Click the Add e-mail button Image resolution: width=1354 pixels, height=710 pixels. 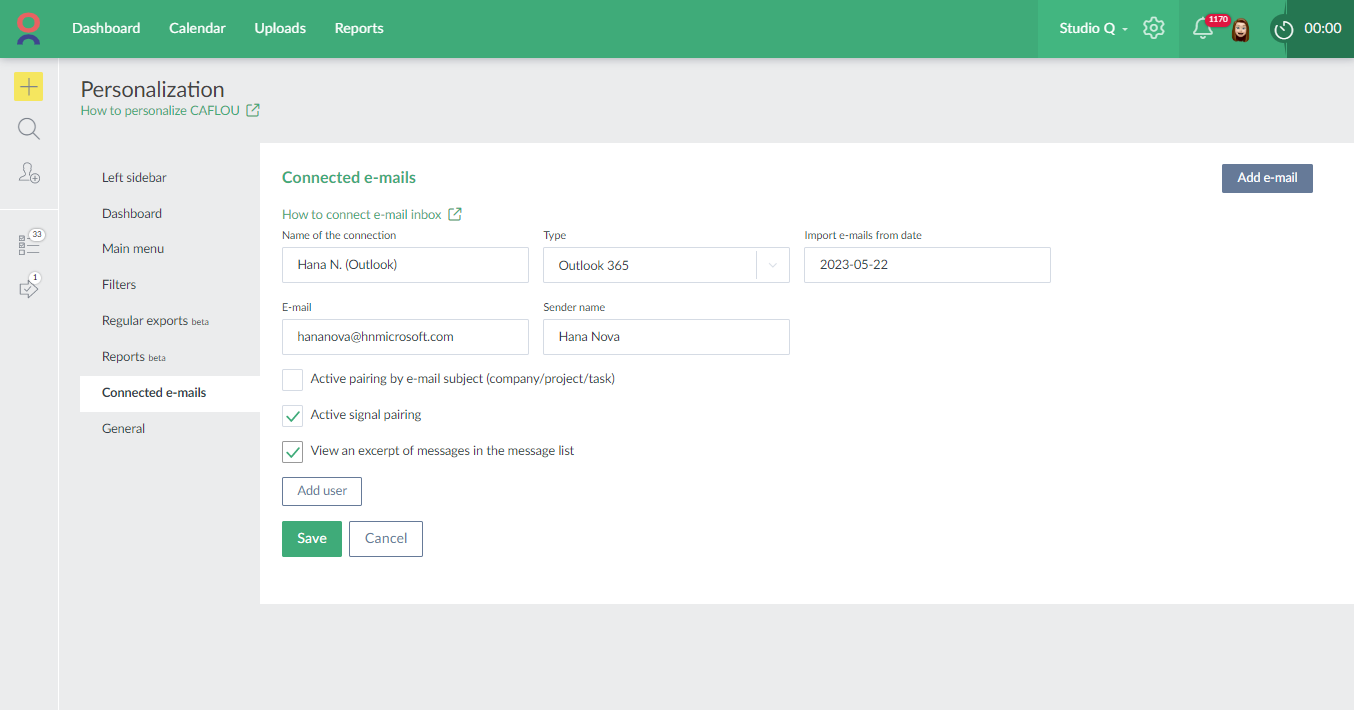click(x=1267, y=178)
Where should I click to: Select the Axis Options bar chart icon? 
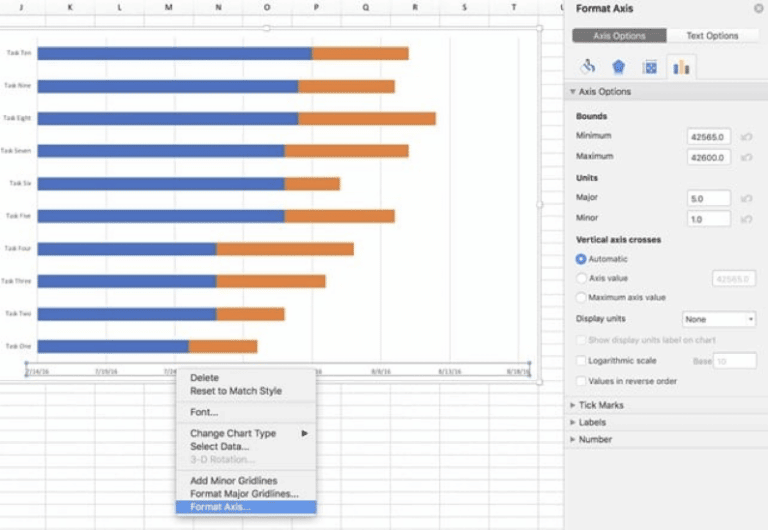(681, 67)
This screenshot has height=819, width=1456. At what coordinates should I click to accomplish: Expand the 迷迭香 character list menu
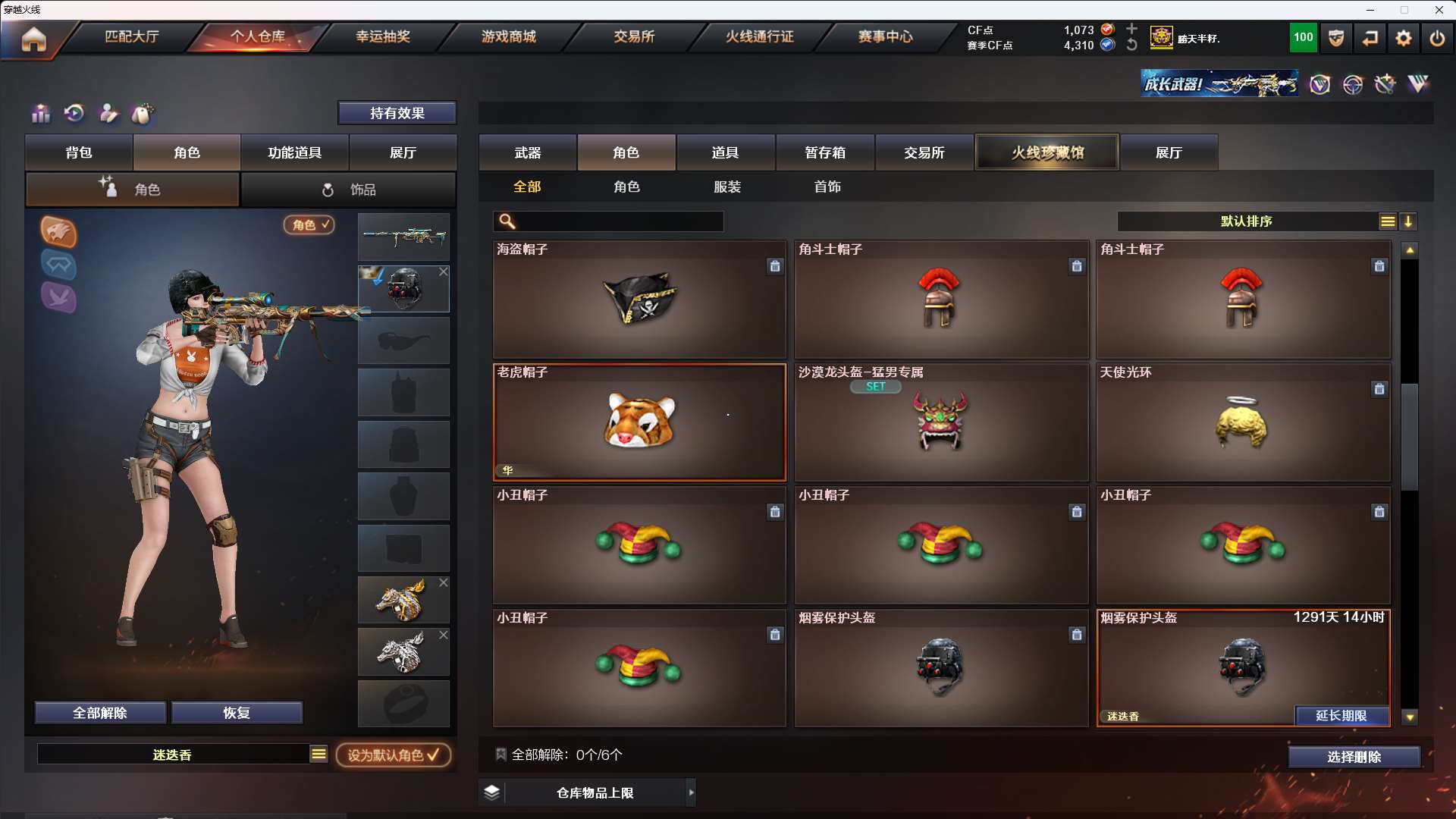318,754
══════════════════════════════
#### [Try it]
Write out exactly the lines from the one containing "Where should I" to the last line of the records above, both included, and leave out any pictures.

#### [Completed exercise]
Where should I click to: Select the Axis Options bar chart icon? 
(681, 67)
This screenshot has height=819, width=1456. At what coordinates should I click to accomplish: Expand the 迷迭香 character list menu
318,754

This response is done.